Bloque de texto:
════

Dina Boluarte busca evitar un desenlace similar al de Jeanine Áñez

La presidente de Perú, Dina Boluarte. Europa Press

Hace bien Dina Boluarte en no dar su brazo a torcer frente al descarado chantaje de la izquierda radical -que utiliza los muertos como combustible para incendiar la pradera- y el cargamontón mediático de los satélites de la burguesía limeña adoctrinada en cursos con ideología de género que exigen su renuncia para, según ellos, dar “solución política” a la crisis que parece nunca terminar en el Perú.

Y no es que la presidente peruana sea una prócer de la República cuyo nombre y rostro merezcan ser tallados en piedra para la posteridad. Simplemente es la persona que ocupa la jefatura del Estado en una delicada situación política y social donde elementos subversivos y hasta separatistas se infiltran en movilizaciones ciudadanas con mucho corazón y poco seso, coordinando acciones de desestabilización para generar zozobra y, a río revuelto, pretender hacerse con el poder que perdieron con la destitución y encarcelamiento de su alfil -más bien, peón-, el golpista Pedro Castillo.

A diferencia del pobre Manuel Merino -que sucedió constitucionalmente al inefable Martín Vizcarra en 2020-, que perdió el apoyo de su Gabinete, aliados políticos y, mucho peor, el soporte de las Fuerzas Armadas y Policía tras la muerte de dos muchachos en una protesta callejera -hasta el momento no han sido aclarados los pormenores de cómo murieron ni mucho menos hallados los responsables-, Boluarte tiene a su lado a un primer ministro-abogado, Alberto Otárola (fue su defensa cuando enfrentó una denuncia constitucional cuando era vicepresidente), un equipo ministerial más o menos sólido -a pesar de las renuncias de algunos integrantes con perfil más técnico que político- y el respaldo de los militares y cuerpos de seguridad del Estado que conocen bien al enemigo que enfrentan…una vez más.

════

Filas:
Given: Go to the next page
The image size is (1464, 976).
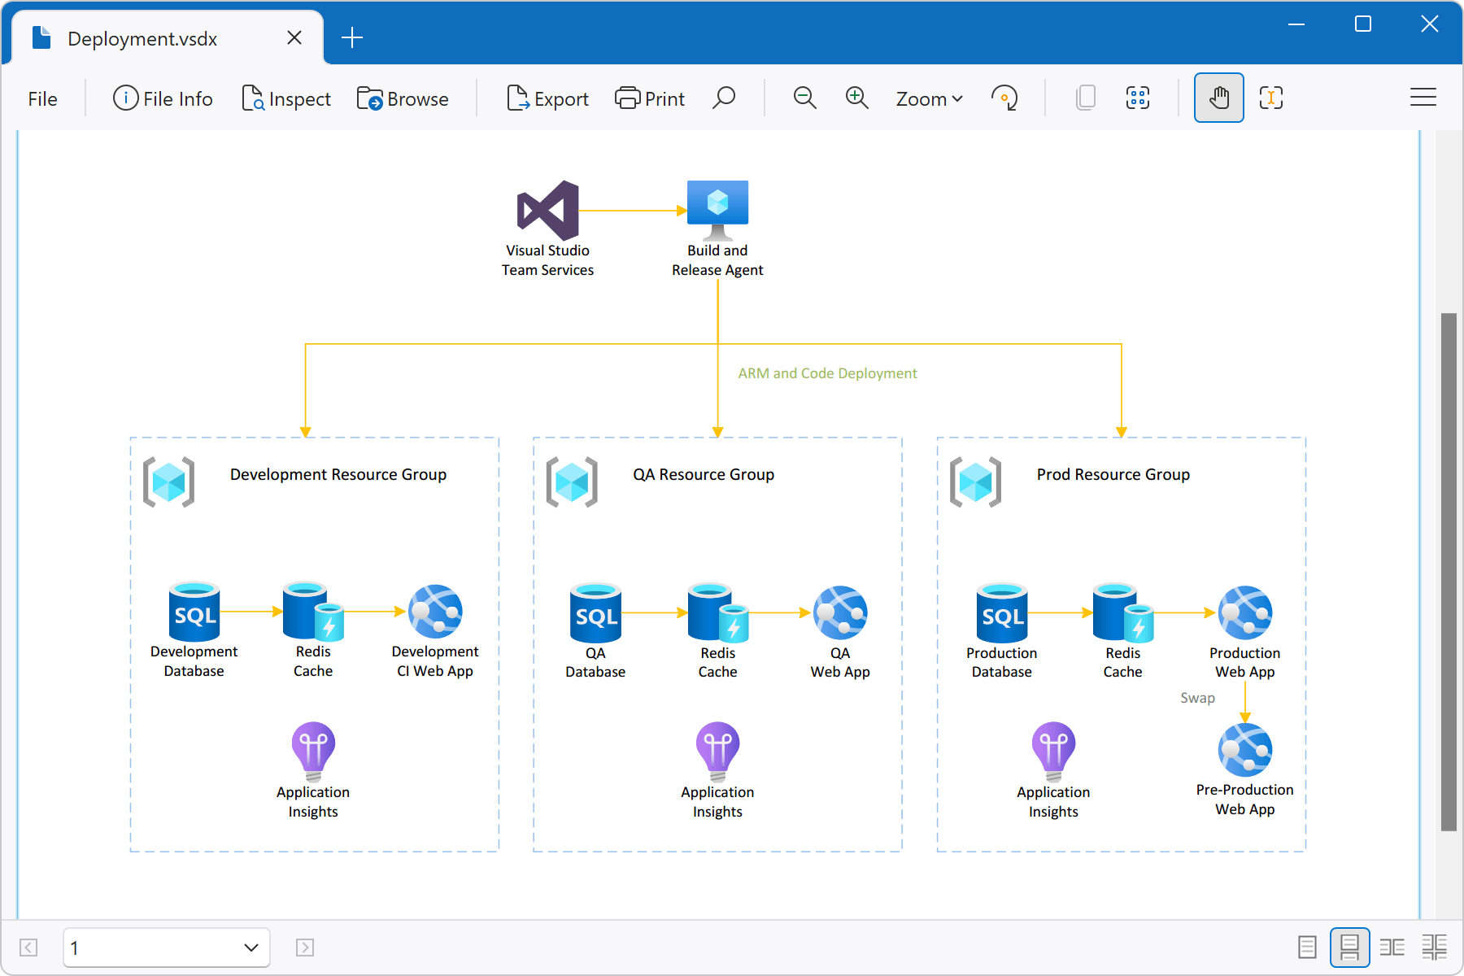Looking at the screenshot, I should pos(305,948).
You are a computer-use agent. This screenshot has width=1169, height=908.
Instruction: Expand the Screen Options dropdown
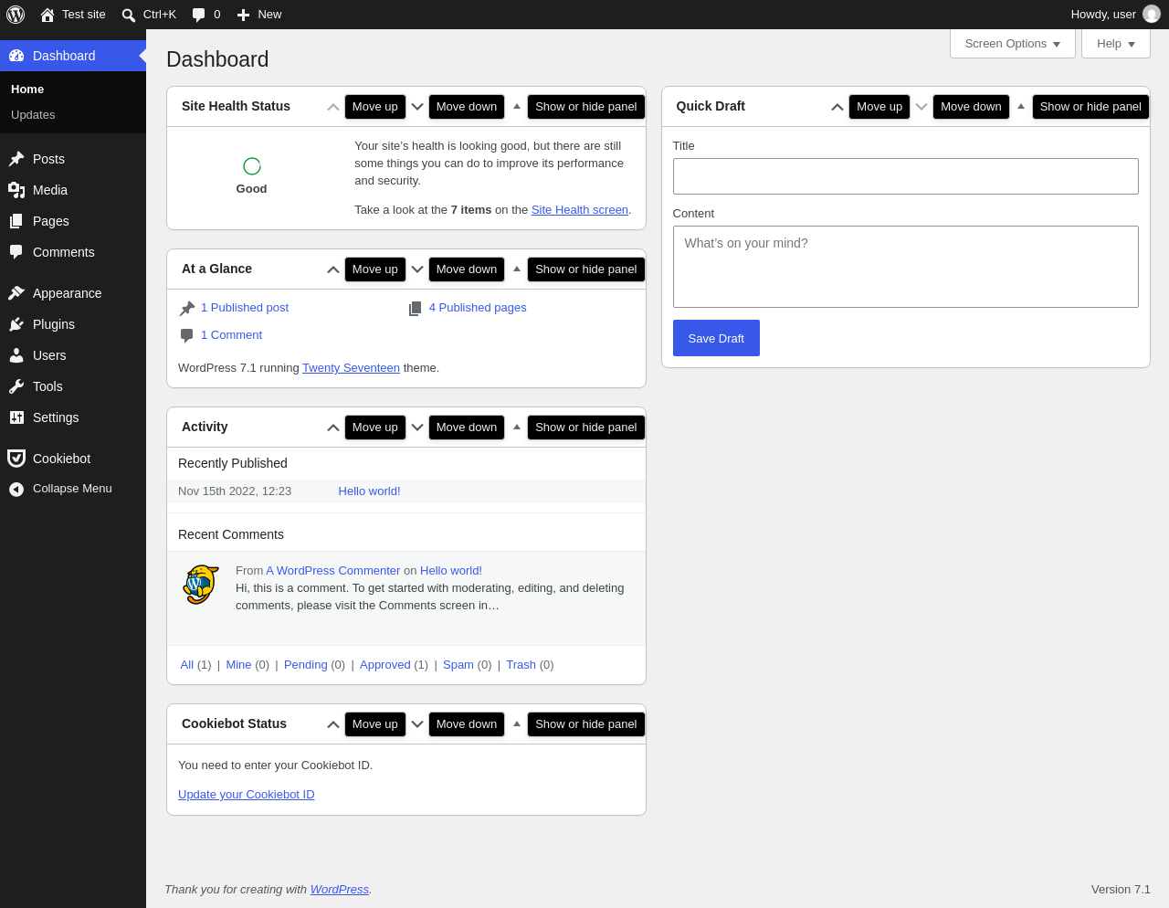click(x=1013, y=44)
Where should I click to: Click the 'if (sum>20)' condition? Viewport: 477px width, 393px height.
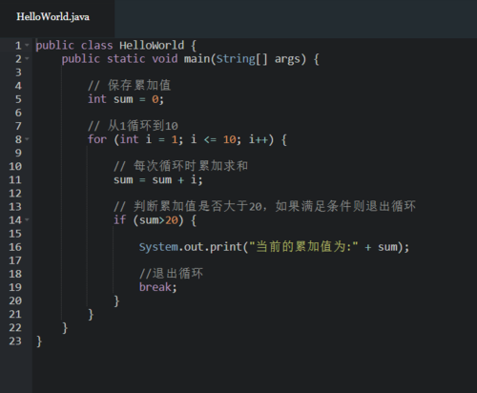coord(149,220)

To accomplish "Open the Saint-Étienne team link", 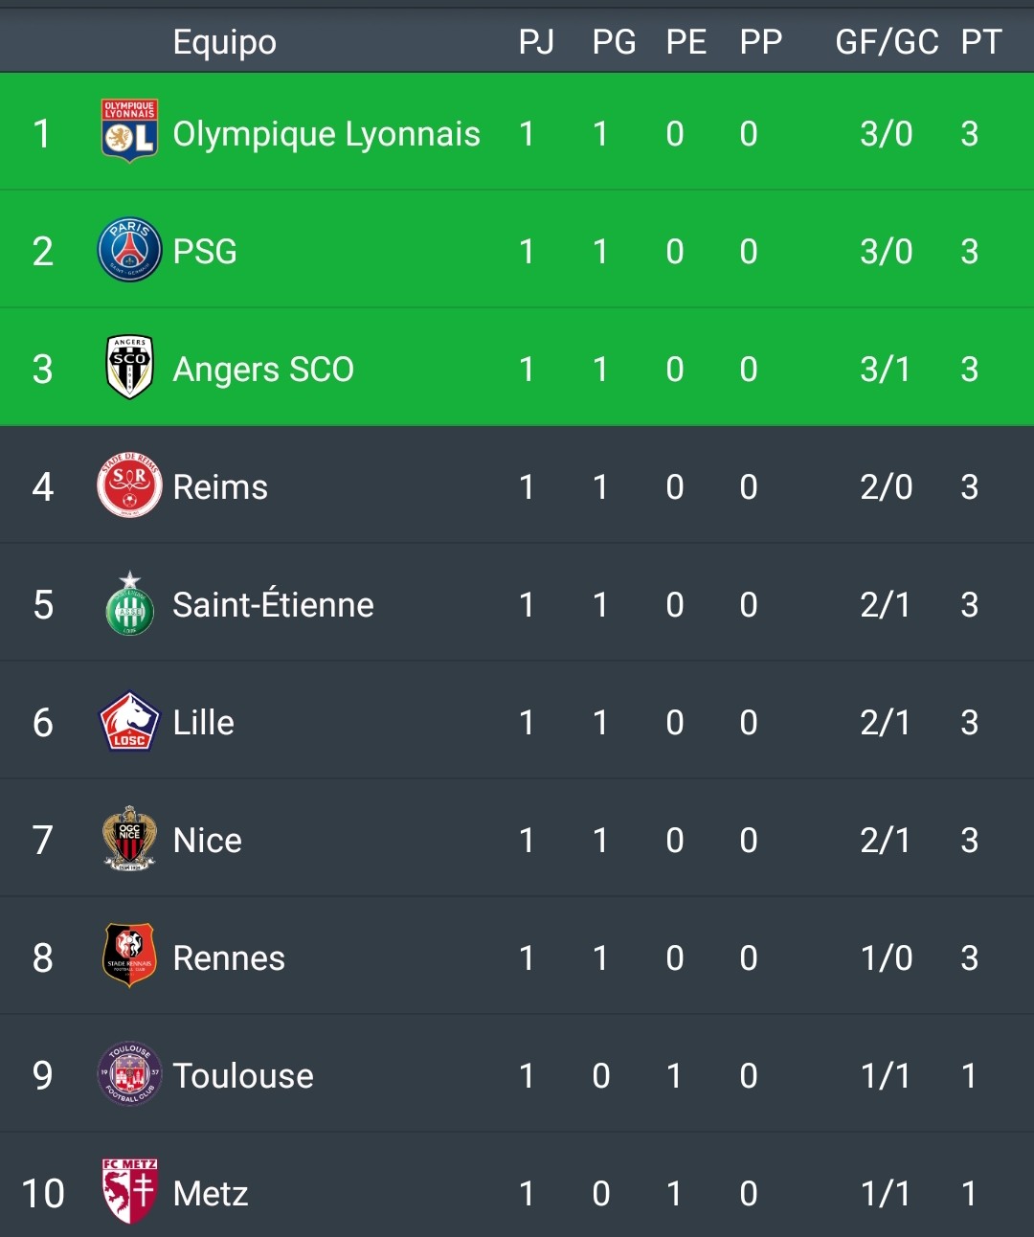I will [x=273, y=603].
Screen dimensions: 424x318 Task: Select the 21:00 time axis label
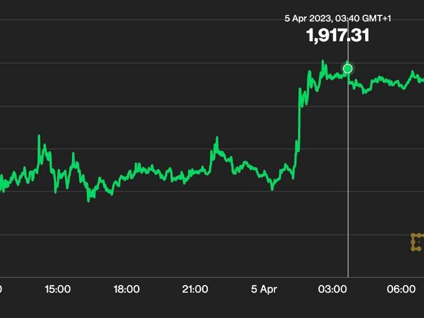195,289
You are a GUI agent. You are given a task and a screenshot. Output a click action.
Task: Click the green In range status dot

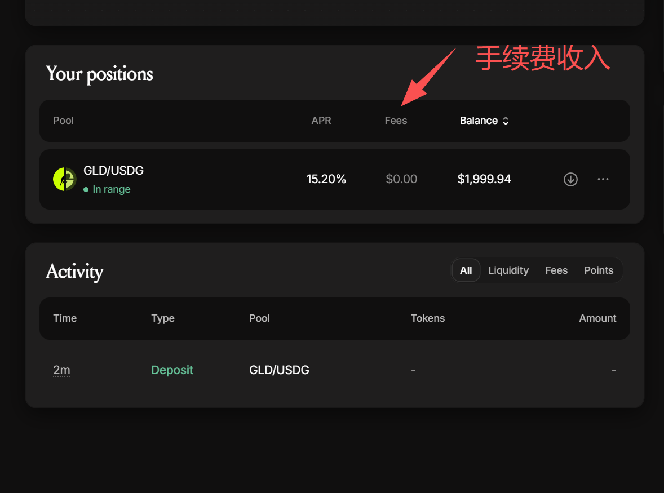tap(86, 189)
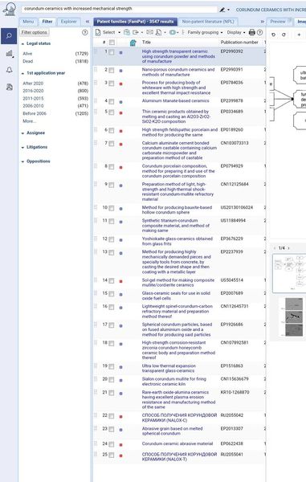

════

Tareas pendientes:
[1] En el texto sobre Dina Boluarte, ¿quién es el primer ministro que la acompaña?
[2] Copia otra vez el fragmento del texto sobre Dina Boluarte que comienza con las palabras que contienen "Hace bien Dina" y termina con "en el Perú.", y sustituye "izquierda radical" por "extrema izquierda".

Soluciones en orden:
[1] Alberto Otárola.

[2]
Hace bien Dina Boluarte en no dar su brazo a torcer frente al descarado chantaje de la extrema izquierda -que utiliza los muertos como combustible para incendiar la pradera- y el cargamontón mediático de los satélites de la burguesía limeña adoctrinada en cursos con ideología de género que exigen su renuncia para, según ellos, dar “solución política” a la crisis que parece nunca terminar en el Perú.